New Year's Day is a time that represents fresh beginnings, rejuvenation, and reconnection with your goals and intentions.
On January 1, 2017, my life changed forever. On this day I found out I was pregnant and Coty and I would become parents. My new beginning was my opportunity to create new life. I had no clue what joy my baby would bring, even through the early agonizing pregnancy symptoms, or how much my life was about to change for the better.
Finding out I was pregnant on this day was God's way of encouraging healing for my husband and I. 2016 was difficult and sometimes unbearable. During this time, after the tragic and sudden death of my friend, I questioned Christ. After my husband and I encountered wealth beyond our dreams, we grew isolated and depressed and it was moment when I had to abandon my career, my family, and my friends, to move across country and support my spouse.

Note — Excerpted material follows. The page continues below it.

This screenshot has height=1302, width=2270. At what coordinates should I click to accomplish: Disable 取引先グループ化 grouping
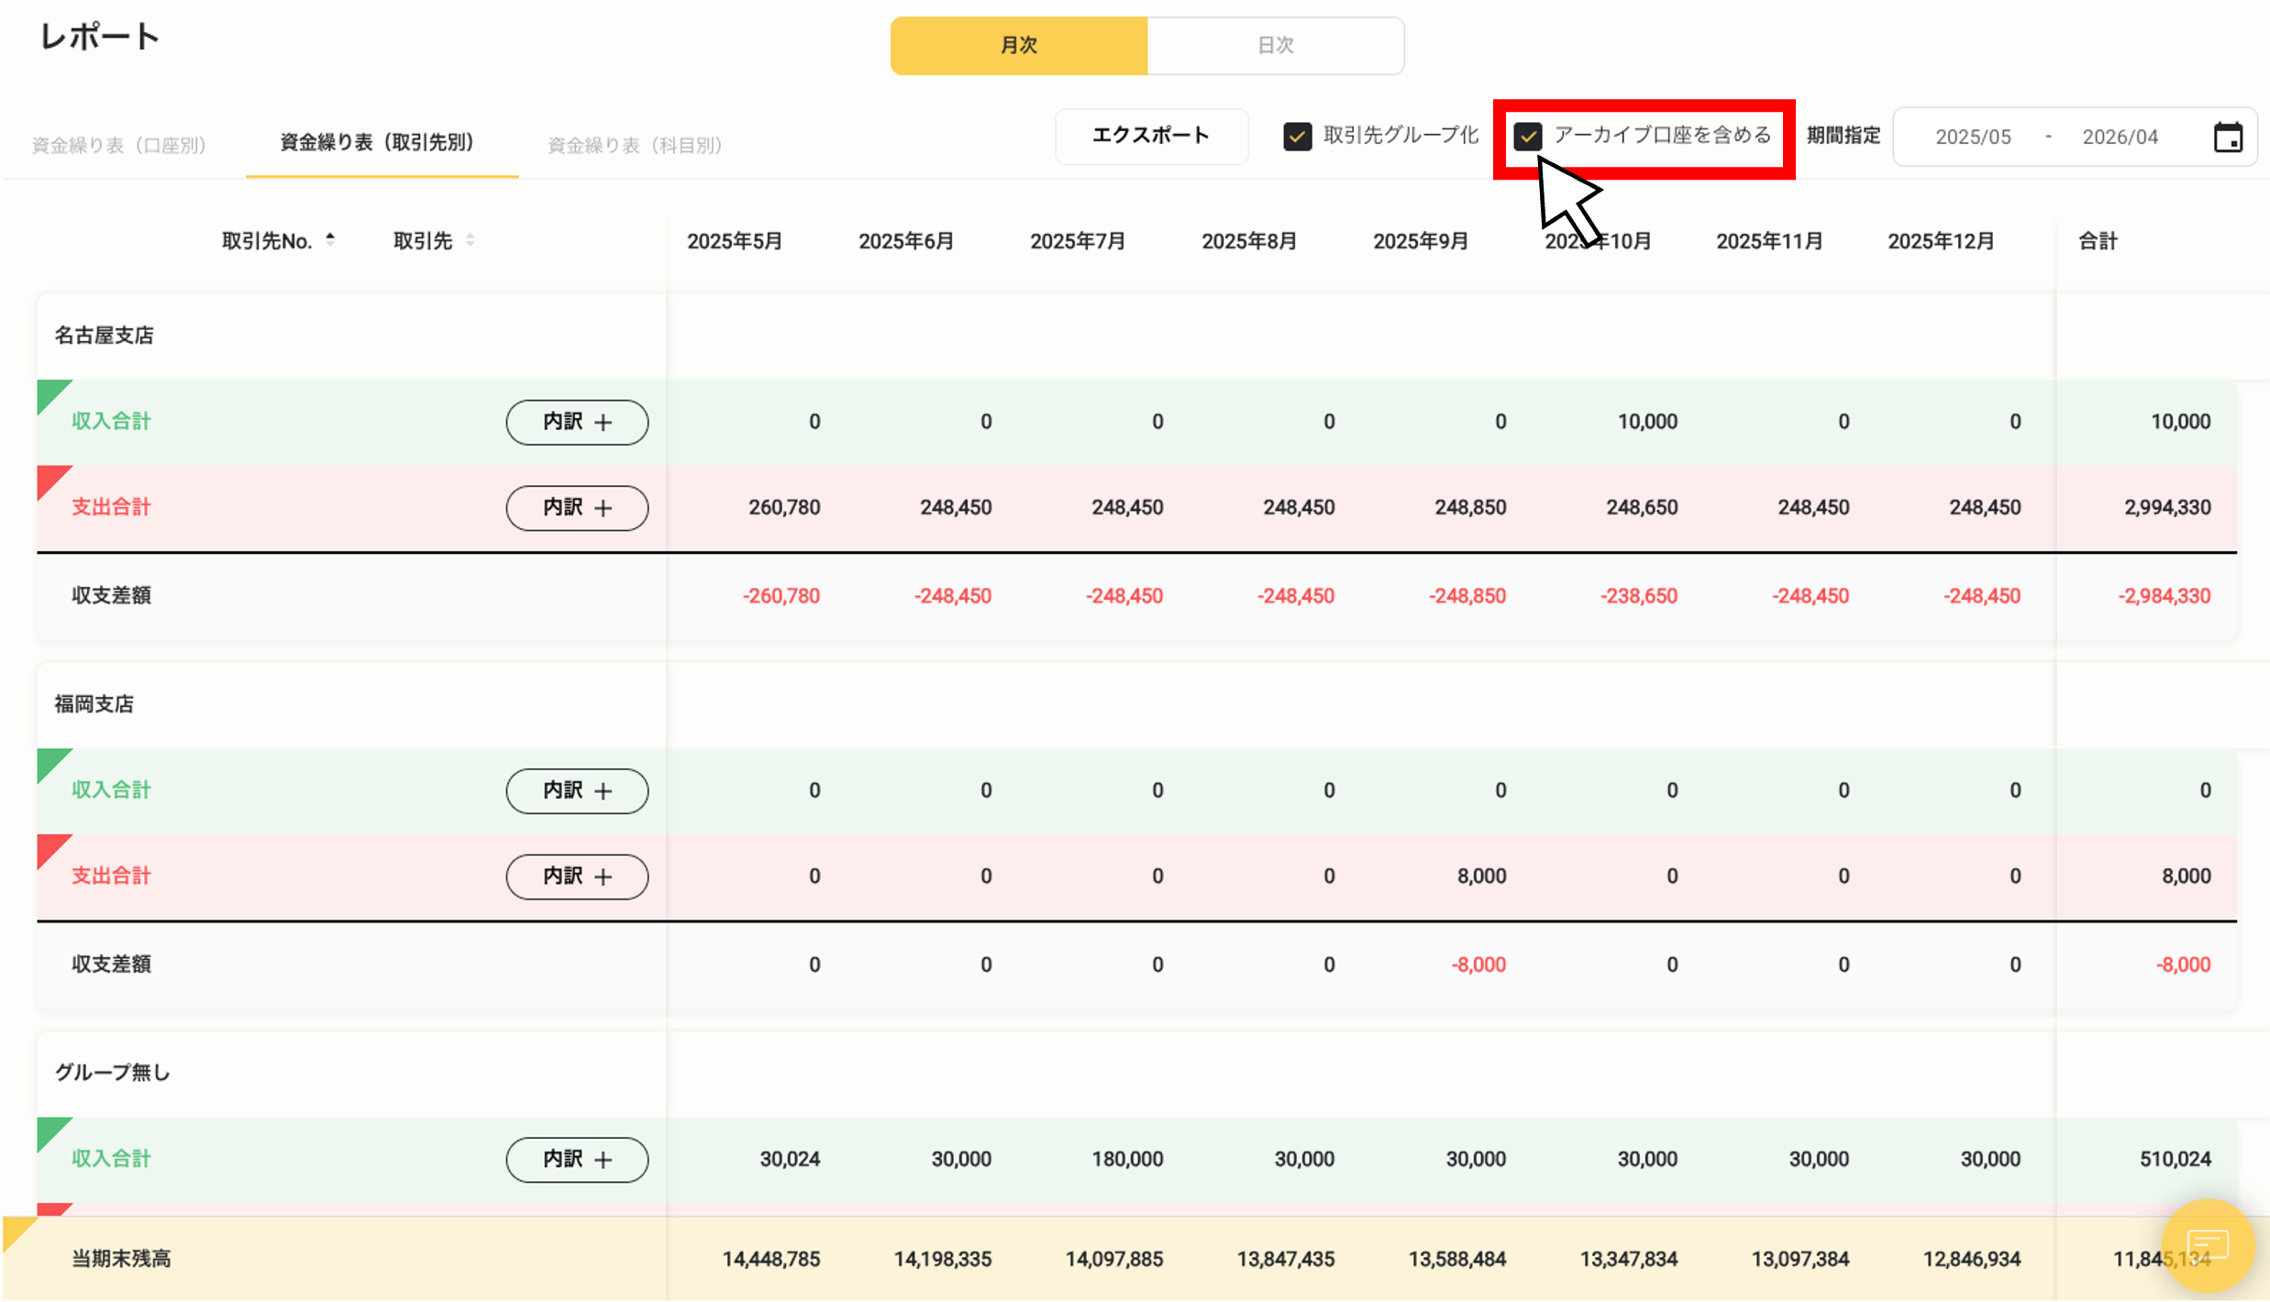(x=1297, y=136)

It was also a time when I realized how resilient I truly was. How God is a healer and that everything happens IN OUR lives for a reason. God's New Year's gift to my husband and I was the gift of redemption and the ability to start over as parents.
On this beautiful Mother's Day, to every mom, young and old, I salute you. As my child grows everyday in my womb, the love, respect, compassion, and empathy I have for all mothers grows simultaneously. As I enter this new journey into motherhood of a human (because CJ is my first son and fur baby), I am grateful for Gods grace and love because that is what I long to instill in my child, and I am grateful for his gift of new beginnings!
Oh Baby! We are having a baby!
When I finally announced I was pregnant to the general public, I felt a huge weight lifted off my shoulders. Many people stated "Wow you hid your pregnancy for so long" and honestly I just desired some time to process and accept my new journey. My primary reason for waiting was as a child, my beautiful mother experienced a miscarriage and it was a very difficult time for my family to overcome. Not that I wished anything ill on my unborn baby, I just understood the delicate nature of pregnancy and I believe that no one should rush or force that intimate news from new parents.
Maybe I also had to wrap my head around being a mom and being responsible for a keeping a human alive. Granted, my fur baby CJ, will forever be my first son and brings our family so much joy, this new baby was different, it was a mini human which made me extremely nervous and slightly afraid.
Anxiety strikes with doubts like, will I be a good parent? Will my baby be healthy? When will I workout or have time for myself? Will I be an overbearing or annoying mom? How will this change my relationship with my husband?
After weeks and weeks of being sick, at the end of my first trimester (a time of peace and joy for many expecting moms), I felt my son kick. It was in this moment that God and my little nugget assured me that I was going to be a milfing, slayonce mom that loved her son to infinity and back.